The development of alternatives to fossil-fuel sources of energy is another sector that equals if not exceeds secure communication requirements as a pressing global concern. One of the researchers who have been at the centre from the beginning is Jordi Martorell, who is focused on solar cells. His group has produced photovoltaic “glass” using ITO as one electrode and silver electrodes 10 nm thin – thin enough that silver is transparent – separated by organic active photovoltaic material. Low carrier mobility prohibits the use of thick layers of organic active materials with the advantage that these solar cell devices can be transparent enough to use in windows while achieving 6% solar to electrical energy conversion efficiency.

Another of the group’s solar cell designs is shaped like merged cylinders so that the cell forms a plane that is corrugated on both sides. Incident light bounces chaotically within the structure like a whispering gallery mode, which enhances interaction with the active material, with the additional benefit from the curved corrugations of performing well at a range of incident angles.
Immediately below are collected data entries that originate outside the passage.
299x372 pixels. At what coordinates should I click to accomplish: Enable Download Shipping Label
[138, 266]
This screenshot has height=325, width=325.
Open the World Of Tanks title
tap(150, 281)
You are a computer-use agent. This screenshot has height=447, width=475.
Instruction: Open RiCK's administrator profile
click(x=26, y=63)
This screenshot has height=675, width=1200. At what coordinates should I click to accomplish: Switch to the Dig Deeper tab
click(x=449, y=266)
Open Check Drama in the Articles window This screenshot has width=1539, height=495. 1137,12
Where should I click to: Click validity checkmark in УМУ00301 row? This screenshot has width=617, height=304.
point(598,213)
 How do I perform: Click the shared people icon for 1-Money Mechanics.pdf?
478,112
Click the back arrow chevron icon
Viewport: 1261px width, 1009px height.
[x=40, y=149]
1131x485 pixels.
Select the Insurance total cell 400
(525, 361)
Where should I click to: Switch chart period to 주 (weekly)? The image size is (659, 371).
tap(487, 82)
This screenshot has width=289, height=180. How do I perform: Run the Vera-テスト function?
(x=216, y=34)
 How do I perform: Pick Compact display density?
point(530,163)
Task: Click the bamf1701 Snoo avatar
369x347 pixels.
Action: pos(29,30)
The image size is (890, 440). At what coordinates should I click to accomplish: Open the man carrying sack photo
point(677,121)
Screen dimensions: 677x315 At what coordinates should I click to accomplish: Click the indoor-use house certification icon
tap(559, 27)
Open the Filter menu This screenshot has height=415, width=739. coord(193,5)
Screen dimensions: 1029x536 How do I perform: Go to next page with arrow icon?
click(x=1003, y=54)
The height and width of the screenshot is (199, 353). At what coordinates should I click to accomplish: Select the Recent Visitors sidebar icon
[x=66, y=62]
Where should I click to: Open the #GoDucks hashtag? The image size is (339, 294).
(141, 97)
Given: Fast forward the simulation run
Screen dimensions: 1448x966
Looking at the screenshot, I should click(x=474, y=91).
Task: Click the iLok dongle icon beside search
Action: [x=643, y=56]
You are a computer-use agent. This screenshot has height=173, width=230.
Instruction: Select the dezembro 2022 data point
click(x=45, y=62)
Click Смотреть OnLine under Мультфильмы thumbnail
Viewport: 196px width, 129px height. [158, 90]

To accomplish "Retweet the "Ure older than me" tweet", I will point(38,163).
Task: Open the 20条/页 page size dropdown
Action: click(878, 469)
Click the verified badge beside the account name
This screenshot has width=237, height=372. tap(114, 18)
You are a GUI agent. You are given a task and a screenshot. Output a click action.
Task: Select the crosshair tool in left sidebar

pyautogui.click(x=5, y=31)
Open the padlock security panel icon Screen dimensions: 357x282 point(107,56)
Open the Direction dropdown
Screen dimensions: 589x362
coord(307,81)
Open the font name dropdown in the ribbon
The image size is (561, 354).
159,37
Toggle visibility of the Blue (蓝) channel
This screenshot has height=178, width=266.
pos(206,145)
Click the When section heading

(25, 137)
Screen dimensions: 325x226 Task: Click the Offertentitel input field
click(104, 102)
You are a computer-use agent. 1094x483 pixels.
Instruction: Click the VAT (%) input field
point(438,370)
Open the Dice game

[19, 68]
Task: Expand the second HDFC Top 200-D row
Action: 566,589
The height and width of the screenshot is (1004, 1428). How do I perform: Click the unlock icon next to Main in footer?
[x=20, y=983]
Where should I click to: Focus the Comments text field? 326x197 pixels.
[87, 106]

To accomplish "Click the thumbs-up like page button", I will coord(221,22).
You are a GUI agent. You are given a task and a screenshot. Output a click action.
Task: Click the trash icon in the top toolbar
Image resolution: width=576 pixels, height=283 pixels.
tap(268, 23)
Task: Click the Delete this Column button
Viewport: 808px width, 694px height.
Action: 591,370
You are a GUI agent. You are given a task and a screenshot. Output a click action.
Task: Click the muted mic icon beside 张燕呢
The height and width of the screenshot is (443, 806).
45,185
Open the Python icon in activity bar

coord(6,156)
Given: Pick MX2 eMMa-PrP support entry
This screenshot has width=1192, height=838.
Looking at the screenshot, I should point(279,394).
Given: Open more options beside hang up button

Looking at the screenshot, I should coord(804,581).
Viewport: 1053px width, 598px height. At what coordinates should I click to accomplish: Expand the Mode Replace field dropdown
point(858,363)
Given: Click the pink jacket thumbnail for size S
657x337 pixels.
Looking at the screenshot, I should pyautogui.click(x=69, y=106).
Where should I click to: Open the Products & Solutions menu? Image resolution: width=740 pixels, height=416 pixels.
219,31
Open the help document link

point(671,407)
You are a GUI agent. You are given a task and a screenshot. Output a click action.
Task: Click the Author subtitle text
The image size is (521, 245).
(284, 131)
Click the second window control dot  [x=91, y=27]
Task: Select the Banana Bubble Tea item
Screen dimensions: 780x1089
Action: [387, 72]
ICFO certainly seems to be achieving its goal as a hub for state-of-the-art photonics research in Europe. Without doubt the success of the centre can be largely attributed to the great wealth of talent attracted from all over the world, in which there is a good deal of pride, as typified by the name of the centre’s newsletter – ICFOnians. The centre’s independence from some of the bureaucracy hampering the universities and larger institutions in the region has also been a huge advantage for responding quickly to emerging and changing needs. One of the challenges for the future of the centre will certainly be to maintain this agility while accommodating the administrative requirements of an institution of its current and future size.